Thread.

How does India deliver the COVID-19 vaccine to a health worker in a remote tribal village with spotty mobile connectivity?

@DashJatin, @dansiddiqui & I travelled to Odisha's Koraput district, just as India's vaccination prog started.

Our story:

reuters.com/article/us-hea…
This is Pendajam, a tiny tribal hamlet in the south Odisha highlands that is home to Reena Jani, a 34-year-old ASHA worker, who was among the first wave of Indians to be vaccinated against COVID-19 earlier this month.
Jani woke up early on Jan 16, finished her chores, checked on a nearby pregnant woman and then sat pillion on a neighbor’s bike to reach the vaccination centre.

This is what her ride to Mathalput Community Health Centre looked ride.
The vaccine Jani was about to receive had travelled much further. From @SerumInstIndia’S factory in Pune, it had travelled to Odisha’s capital city by air.

From there, a vaccine truck brought the shots some 500km to Koraput town.

On the way: traffic jams, cows, fog, fatigue.
A day after arriving in Koraput, the shots were again pulled out of a fridge, counted and packed carefully to delivery to vaccination centres.

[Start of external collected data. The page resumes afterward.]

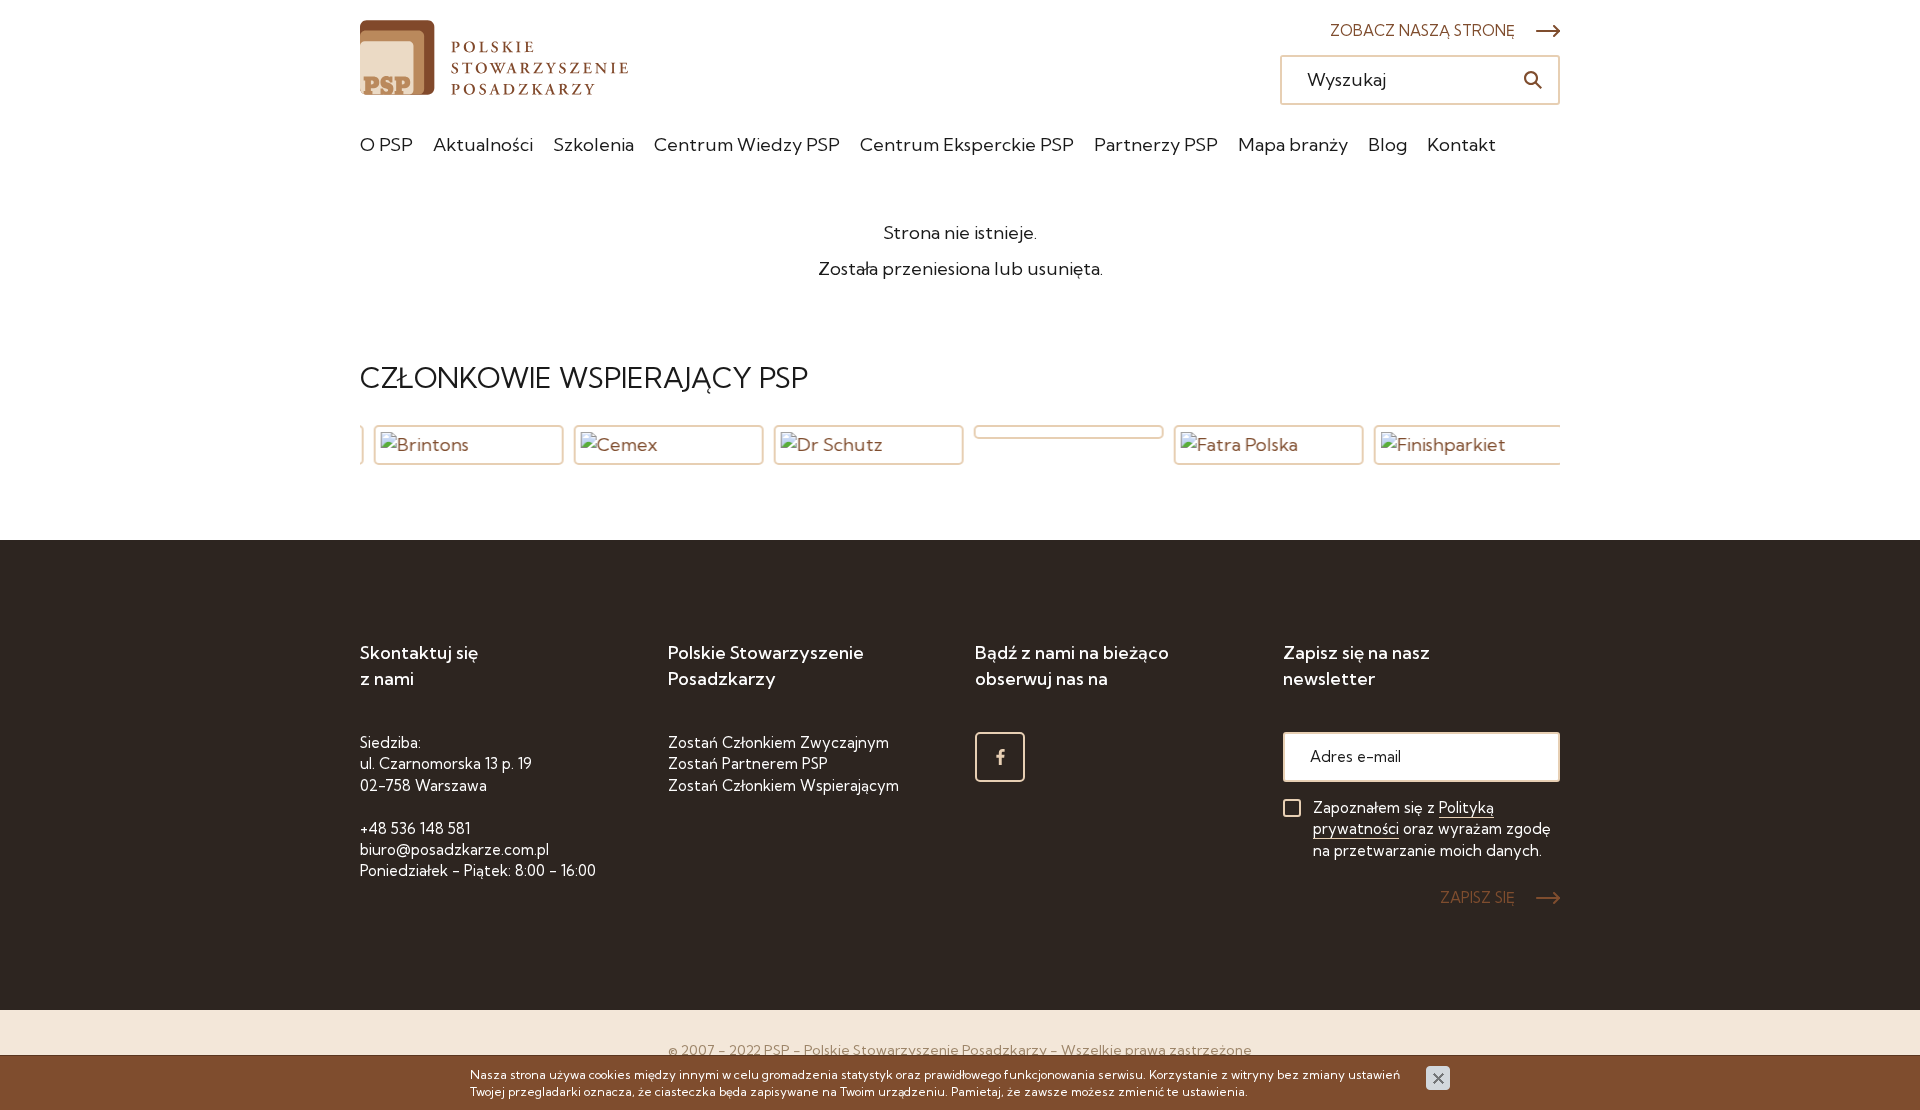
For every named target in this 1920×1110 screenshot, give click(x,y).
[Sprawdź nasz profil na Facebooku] (1000, 757)
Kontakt (1461, 144)
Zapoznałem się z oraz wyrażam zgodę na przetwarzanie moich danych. (1432, 829)
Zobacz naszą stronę (1422, 30)
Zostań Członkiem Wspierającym (783, 785)
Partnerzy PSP (1156, 144)
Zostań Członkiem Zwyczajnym (778, 742)
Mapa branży (1293, 144)
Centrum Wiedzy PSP (747, 144)
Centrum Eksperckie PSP (967, 144)
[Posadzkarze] (494, 57)
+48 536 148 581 (415, 828)
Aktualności (483, 144)
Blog (1387, 144)
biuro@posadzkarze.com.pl (454, 849)
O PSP (386, 144)
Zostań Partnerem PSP (748, 763)
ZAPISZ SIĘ (1477, 897)
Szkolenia (593, 144)
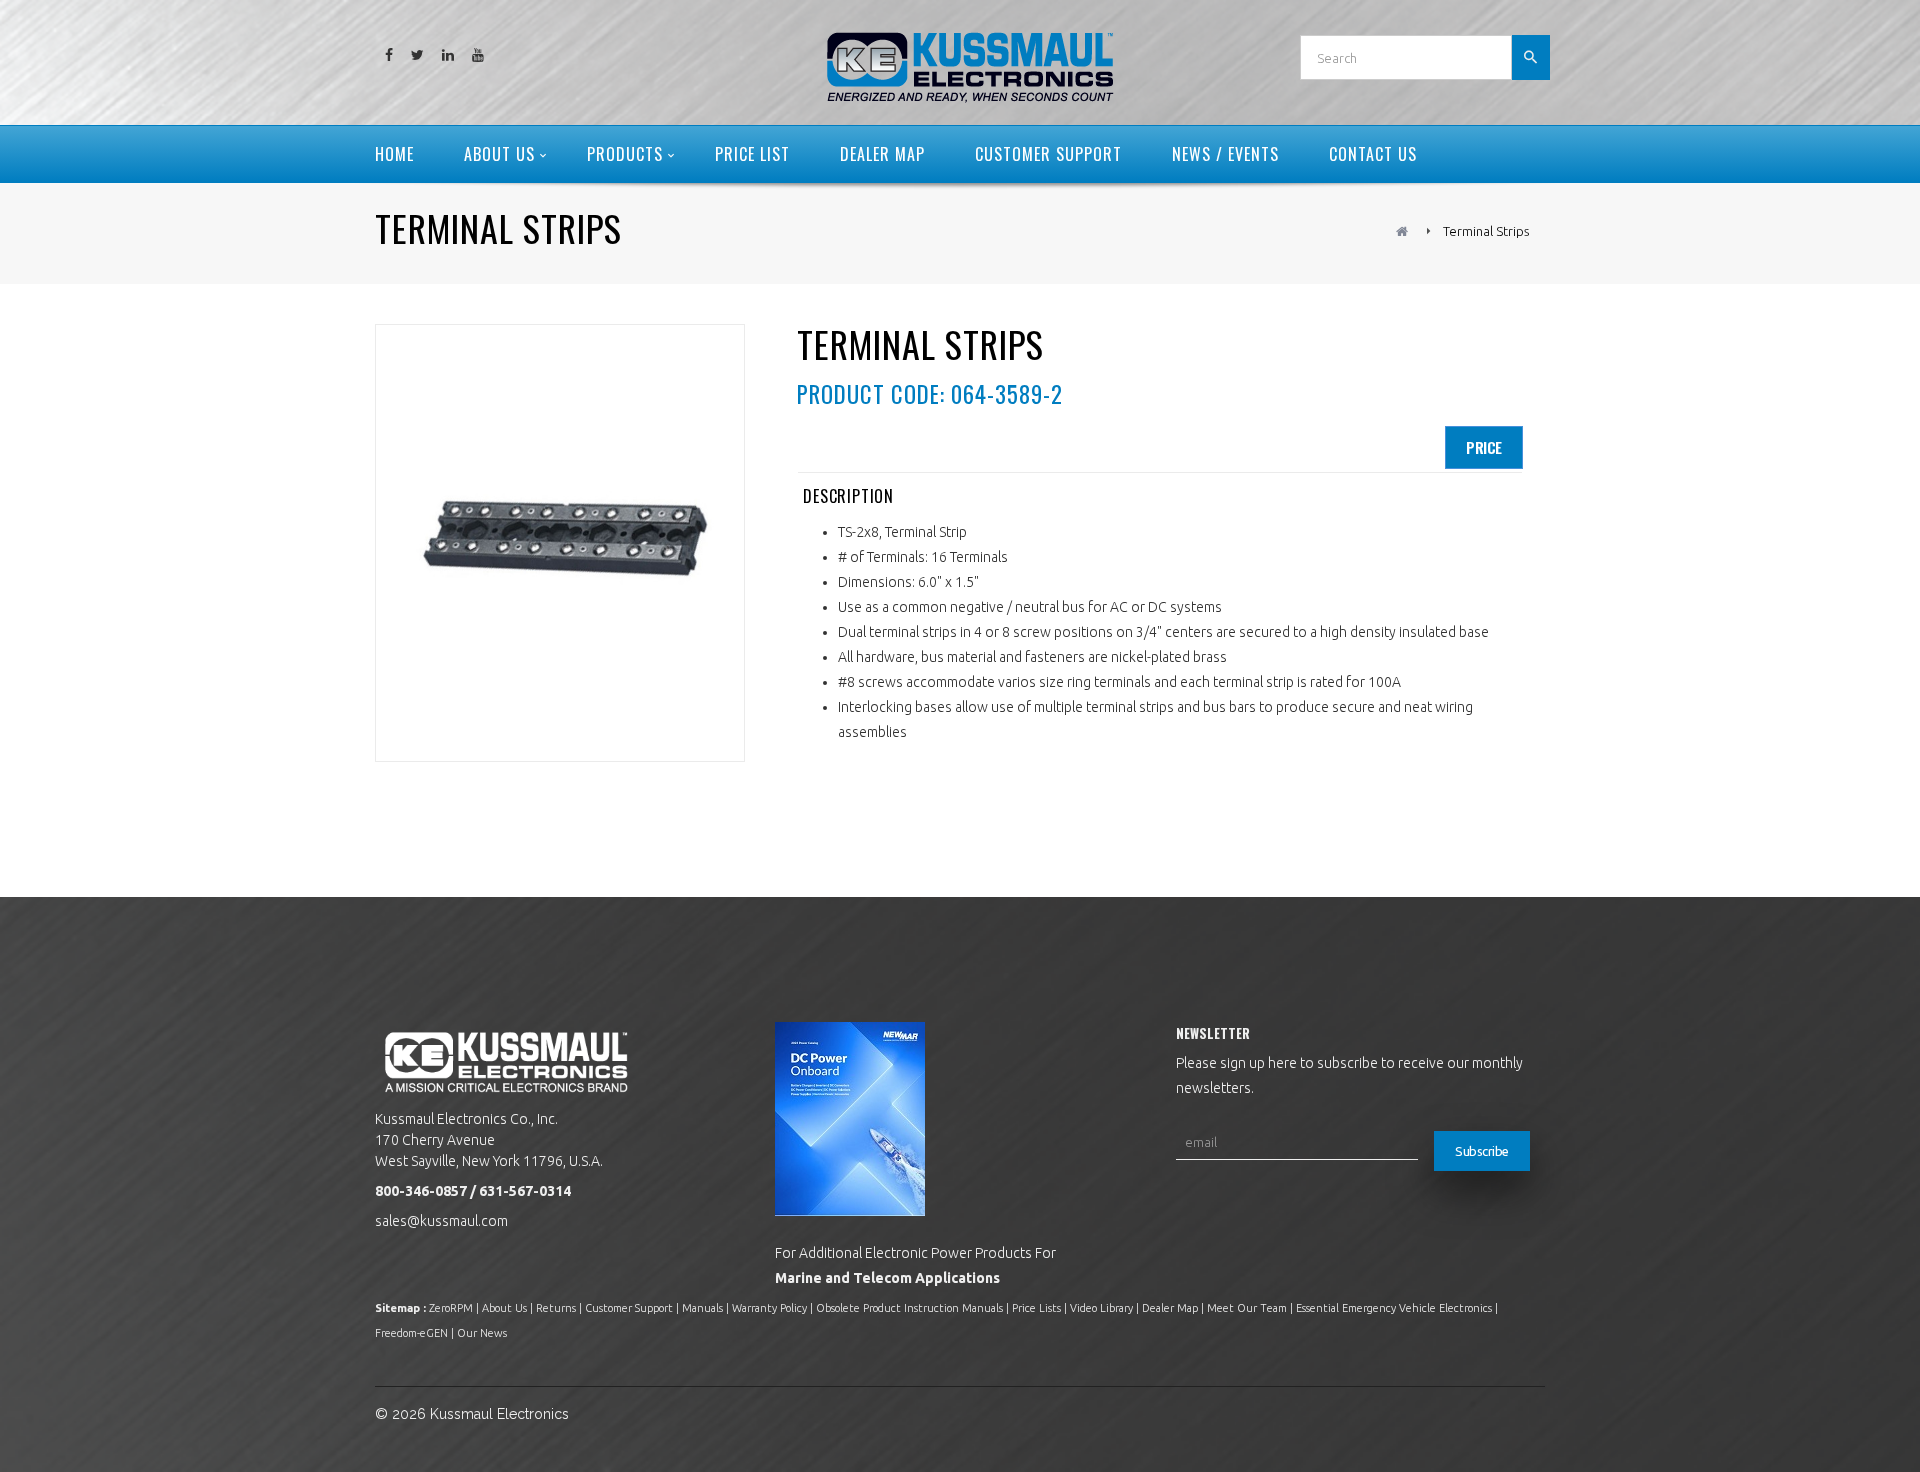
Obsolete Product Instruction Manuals (909, 1308)
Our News (482, 1333)
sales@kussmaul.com (441, 1221)
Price (1484, 447)
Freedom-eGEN (411, 1333)
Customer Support (629, 1308)
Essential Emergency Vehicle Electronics (1394, 1308)
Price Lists (1036, 1308)
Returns (556, 1308)
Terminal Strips (1486, 231)
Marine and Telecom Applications (887, 1278)
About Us (504, 1308)
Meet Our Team (1247, 1308)
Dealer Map (1170, 1308)
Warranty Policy (769, 1308)
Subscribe (1482, 1151)
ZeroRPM (451, 1308)
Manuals (702, 1308)
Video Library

An armed policeman stood by the whole time, and then accompanied the van on its delivery run.
A small white vaccine van then took off for its delivery run, cutting through small country roads.

In all, India has distributed 16.5 million COVID-19 shots and this is how the vaccine travelled deep into the hinterland - all the while being kept at the required temperature.
At Mathalput Community Health Centre the next morning, officials and health workers first listened to the Prime Minister’s speech.

Then, they held a quick ceremony to appease the gods before starting the vaccination programme.

A coconut was expertly smashed.
Jani quietly waited her turn but she was scared.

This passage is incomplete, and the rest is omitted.